To the Editor: Acute dystonic reactions are well recognized, but isolated dystonia of the pharyngeal muscle causing dysphagia is a rare occurrence with neuroleptic drugs. Extended-release paliperidone is a newly introduced atypical antipsychotic medication formulated using the principal active metabolite of risperidone, 9-hydroxyrisperidone. In contrast to risperidone, it provides consistent and smooth plasma drug concentrations over 24 hours.1 We report a young man who developed acute-onset dysphagia after taking paliperidone.
Mr. S, an 18-year-old male student, presented with a history of being suspicious, irritable, withdrawn, muttering to self, and having grandiose ideas and disturbed biological functions for a duration of 1 year. He was diagnosed with schizophrenia (DSM-IV-TR criteria). He was treated with divalproex sodium, 750 mg/day, olanzapine, 30 mg/day, and clozapine, 100 mg/day, with marked recovery in psychotic symptoms. He remained stabilized for 3 months while continuing the same treatment. Subsequently, he stopped taking medicine and had a relapse within 2 weeks. This time he was treated with divalproex sodium, 500 mg/day, and paliperidone, 3 mg/day. At day 3, the dosage of paliperidone was increased to 6 mg/day. After taking only two doses of paliperidone at 6 mg/day and within 12 hours of his last dose of paliperidone, he started complaining of a choking sensation in his throat if he tried to ingest any solid or semisolid food and made gurgling sounds. He had little difficulty taking liquids, but solid food would stick in his throat. He presented with severe anxiety and was calling for help. By the time he was brought to the treating psychiatrist, within 4 hours, he also had difficulty making sounds of any kind.

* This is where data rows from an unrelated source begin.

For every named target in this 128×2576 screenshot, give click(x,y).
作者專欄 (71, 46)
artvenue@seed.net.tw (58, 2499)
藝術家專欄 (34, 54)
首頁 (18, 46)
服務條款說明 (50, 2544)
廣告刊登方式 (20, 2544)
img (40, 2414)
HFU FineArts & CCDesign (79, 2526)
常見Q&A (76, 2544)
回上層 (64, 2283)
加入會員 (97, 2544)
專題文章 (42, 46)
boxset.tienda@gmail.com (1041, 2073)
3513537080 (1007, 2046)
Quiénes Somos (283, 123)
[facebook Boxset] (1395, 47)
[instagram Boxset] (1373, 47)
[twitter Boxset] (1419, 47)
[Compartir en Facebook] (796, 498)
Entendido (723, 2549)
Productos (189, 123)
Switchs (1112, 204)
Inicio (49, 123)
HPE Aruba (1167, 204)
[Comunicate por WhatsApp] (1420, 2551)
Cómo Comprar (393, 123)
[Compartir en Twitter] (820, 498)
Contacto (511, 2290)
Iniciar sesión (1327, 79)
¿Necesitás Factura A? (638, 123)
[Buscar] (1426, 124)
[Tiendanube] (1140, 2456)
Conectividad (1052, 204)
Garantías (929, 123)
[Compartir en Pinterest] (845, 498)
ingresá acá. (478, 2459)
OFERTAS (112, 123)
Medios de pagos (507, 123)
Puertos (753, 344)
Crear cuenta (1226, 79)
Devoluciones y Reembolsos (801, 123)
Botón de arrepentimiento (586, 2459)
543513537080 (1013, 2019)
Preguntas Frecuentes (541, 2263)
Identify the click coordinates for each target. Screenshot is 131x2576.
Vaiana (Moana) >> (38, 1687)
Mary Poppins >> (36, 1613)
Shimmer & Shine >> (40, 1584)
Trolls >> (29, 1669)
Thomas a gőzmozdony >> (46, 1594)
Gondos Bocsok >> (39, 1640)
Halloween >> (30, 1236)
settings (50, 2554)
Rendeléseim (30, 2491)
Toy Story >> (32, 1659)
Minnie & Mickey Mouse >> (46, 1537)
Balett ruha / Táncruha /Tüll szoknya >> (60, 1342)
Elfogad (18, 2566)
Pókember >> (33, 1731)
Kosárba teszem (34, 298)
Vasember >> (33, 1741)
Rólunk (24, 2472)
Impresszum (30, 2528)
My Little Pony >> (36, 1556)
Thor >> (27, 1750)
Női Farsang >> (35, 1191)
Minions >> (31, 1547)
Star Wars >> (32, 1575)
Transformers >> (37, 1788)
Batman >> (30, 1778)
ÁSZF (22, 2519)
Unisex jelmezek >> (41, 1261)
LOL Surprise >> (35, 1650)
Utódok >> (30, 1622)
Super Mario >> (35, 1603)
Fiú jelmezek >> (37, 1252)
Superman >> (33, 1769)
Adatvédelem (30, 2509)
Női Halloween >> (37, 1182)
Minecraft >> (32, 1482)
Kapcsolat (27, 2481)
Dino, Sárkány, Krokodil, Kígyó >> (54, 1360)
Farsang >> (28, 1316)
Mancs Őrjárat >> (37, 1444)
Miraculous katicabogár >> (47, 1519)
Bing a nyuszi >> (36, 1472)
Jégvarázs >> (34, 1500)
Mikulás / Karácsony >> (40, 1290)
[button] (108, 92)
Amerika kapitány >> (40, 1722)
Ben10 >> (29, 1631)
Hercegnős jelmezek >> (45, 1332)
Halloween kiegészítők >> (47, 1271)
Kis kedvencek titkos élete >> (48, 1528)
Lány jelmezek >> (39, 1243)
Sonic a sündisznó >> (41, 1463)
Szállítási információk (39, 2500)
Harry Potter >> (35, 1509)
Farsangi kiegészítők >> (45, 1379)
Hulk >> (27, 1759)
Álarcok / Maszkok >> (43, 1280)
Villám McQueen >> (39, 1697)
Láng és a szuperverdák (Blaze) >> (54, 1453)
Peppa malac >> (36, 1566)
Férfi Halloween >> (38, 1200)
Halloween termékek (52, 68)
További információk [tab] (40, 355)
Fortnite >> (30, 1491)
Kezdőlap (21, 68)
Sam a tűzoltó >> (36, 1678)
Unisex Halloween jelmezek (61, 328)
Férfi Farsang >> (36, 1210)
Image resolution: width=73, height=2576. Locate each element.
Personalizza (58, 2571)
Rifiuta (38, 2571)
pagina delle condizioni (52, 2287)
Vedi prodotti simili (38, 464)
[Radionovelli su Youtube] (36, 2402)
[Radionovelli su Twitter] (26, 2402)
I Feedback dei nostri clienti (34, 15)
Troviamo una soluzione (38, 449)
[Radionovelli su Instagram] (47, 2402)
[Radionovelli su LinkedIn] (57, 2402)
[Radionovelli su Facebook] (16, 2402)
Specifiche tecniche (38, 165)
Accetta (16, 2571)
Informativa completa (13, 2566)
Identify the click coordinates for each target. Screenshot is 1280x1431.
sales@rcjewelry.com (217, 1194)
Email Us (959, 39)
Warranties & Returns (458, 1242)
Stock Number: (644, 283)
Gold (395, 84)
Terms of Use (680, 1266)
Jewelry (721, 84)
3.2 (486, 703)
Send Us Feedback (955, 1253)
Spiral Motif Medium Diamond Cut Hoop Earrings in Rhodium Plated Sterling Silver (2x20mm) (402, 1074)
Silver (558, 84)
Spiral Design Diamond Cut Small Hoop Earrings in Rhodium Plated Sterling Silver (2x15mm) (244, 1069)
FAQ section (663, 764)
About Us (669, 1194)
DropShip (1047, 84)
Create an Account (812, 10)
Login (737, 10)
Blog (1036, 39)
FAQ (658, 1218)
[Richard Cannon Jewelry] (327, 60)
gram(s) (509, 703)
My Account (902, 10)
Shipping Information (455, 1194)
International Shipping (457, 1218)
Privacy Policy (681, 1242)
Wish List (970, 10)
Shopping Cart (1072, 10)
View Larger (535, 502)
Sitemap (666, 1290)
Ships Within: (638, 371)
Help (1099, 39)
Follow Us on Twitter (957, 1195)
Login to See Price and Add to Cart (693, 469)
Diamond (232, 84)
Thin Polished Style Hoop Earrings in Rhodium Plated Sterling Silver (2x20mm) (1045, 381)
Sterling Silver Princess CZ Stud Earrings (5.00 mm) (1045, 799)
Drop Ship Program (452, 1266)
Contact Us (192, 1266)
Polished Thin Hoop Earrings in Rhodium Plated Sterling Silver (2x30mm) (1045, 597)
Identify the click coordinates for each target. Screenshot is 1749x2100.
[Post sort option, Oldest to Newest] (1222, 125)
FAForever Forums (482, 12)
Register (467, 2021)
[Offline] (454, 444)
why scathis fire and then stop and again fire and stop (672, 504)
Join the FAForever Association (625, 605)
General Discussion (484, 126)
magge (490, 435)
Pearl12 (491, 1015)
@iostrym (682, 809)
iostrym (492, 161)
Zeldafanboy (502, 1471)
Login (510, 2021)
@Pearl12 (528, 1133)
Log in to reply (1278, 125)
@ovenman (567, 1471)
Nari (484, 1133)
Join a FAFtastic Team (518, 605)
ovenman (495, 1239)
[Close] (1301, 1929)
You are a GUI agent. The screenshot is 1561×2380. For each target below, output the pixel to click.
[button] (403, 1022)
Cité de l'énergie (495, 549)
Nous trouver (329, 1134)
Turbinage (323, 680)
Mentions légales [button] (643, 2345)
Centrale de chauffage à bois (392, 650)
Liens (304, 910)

Neurological examination did not show any evidence of organic illness, and no abnormal movements were noticed on other parts of the body. He was given intramuscular promethazine, 50 mg, and within 30 minutes he showed remarkable recovery in swallowing. Otolaryngological and gastroenterological evaluation did not find any organic causes and confirmed a case of drug-induced dysphagia. His organic workup for dystonia, including EEG and brain MRI, was negative. Paliperidone was replaced by clozapine, 200 mg/day, with no further recurrence of dysphagia.
The association between paliperidone and dystonic dysphagia is irrefutable in this report; the complaints developed shortly after the introduction of paliperidone and resolved with an anticholinergic drug. Dysphagia may be a manifestation of extrapyramidal side effect when it is associated with neuroleptic therapy.2 Literature shows that patients with dystonic dysphagia frequently have oromandibular dystonia or neck dystonia,3 but in our case it was an isolated phenomenon. The mechanism of action of paliperidone is unclear. Paliperidone may cause dystonia due to its dopamine D2-serotonin 5HT2A antagonist property.1 Further, it can block alpha 2 adrenoceptors which can increase noradrenergic activity by inhibiting the autoreceptors.4 Animal study has suggested that enhanced activity of central noradrenergic nuclei is one of the pathophysiologies of dystonia.5
Complaints of dysphagia in patients with schizophrenia are often overlooked, and this report shows that early diagnosis of neuroleptic-induced dysphagia can avoid potential complications and prevent the patient from undergoing extensive diagnostic testing and various drug trials.